The 14th Amendment: The Importance of Your “Equal Protection” and “Due Process” Rights


Although the United States Constitution was drafted with the understanding that all citizens must be treated equally, our nation’s collective understanding of what that means has expanded dramatically over the past two centuries. One of the most important constitutional developments in this area was the passing of the 14th Amendment three years after the Civil War ended, in 1858.

Not only did the 14th Amendment state that anyone born in the United States was a citizen, it established two principles which are now part of the bedrock of our American civil rights: the concept that every citizen enjoys equal protection under the law, and that no citizen shall be deprived of their life, liberty or property without due process of law. Many civil rights lawsuits are based on these two principles. 


This phrase stands for the proposition that the law, and therefore the government, must treat everyone the same. In a series of well-known cases, the United States Supreme Court has used this phrase to enact the laws against discrimination which we are familiar with today. For instance, Brown v. Board of Education, which declared racial discrimination through segregation unconstitutional, was based on the 14th Amendment. The Supreme Court found that segregation, despite being described as “separate but equal,” in fact subjected people to unequal treatment, and thus the policy violated the Equal Protection clause.  

Today, the 14th Amendment is used to bring claims that a government agency or employee is discriminating on the basis of race, gender, age, religion, or ethnicity. However, it is important to keep in mind the limits of the 14th Amendment, which only prohibits discrimination by the government. In other words, it does not apply to the actions of private individuals. While other laws may make it illegal for private persons and companies to discriminate, the 14th Amendment only limits the activity of the government itself.

################

◆ Requirements ◆
[1] In the article on the 14th Amendment, which Supreme Court case declared racial discrimination through segregation unconstitutional?
[2] Write the next part of the article on the 14th Amendment, picking up after its final sentence.

################

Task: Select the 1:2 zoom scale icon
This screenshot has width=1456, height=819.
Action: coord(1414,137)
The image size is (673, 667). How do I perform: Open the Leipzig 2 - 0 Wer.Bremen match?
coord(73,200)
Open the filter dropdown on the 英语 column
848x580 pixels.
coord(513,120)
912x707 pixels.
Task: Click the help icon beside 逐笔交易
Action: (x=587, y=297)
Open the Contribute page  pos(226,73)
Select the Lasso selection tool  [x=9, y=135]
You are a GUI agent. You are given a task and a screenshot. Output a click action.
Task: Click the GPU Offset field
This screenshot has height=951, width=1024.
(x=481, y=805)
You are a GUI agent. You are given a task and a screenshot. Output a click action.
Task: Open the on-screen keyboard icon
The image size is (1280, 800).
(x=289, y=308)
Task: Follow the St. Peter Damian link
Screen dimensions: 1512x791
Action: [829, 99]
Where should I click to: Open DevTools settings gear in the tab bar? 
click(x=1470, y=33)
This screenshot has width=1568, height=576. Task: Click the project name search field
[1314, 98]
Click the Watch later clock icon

################

◆ Solved tasks ◆
[1] Brown v. Board of Education.

[2]
One of the most common areas in which equal protection abuses happen is when you are employed by the government, or incarcerated. Claims for violation of the equal protection clause have included: 

  • When women were being systematically denied advancement opportunities by a government agency; 

  • When a city began a surveillance program that specifically targeted people of the muslim faith; and

  • When African Americans were being harassed by municipal police officers. 


The right of “due process” means that the government may not limit your life, liberty, or property rights without giving you some type of hearing or opportunity to respond. “Due process” is not the right to a specific outcome, however - all the 14th Amendment guarantees is that you must receive some type of legal “process” before your rights are limited. Because the right to “liberty” is most commonly at issue in a criminal proceeding, when the threat of jail time is always present, it is easy to forget that this is also an important right in the civil context, as well.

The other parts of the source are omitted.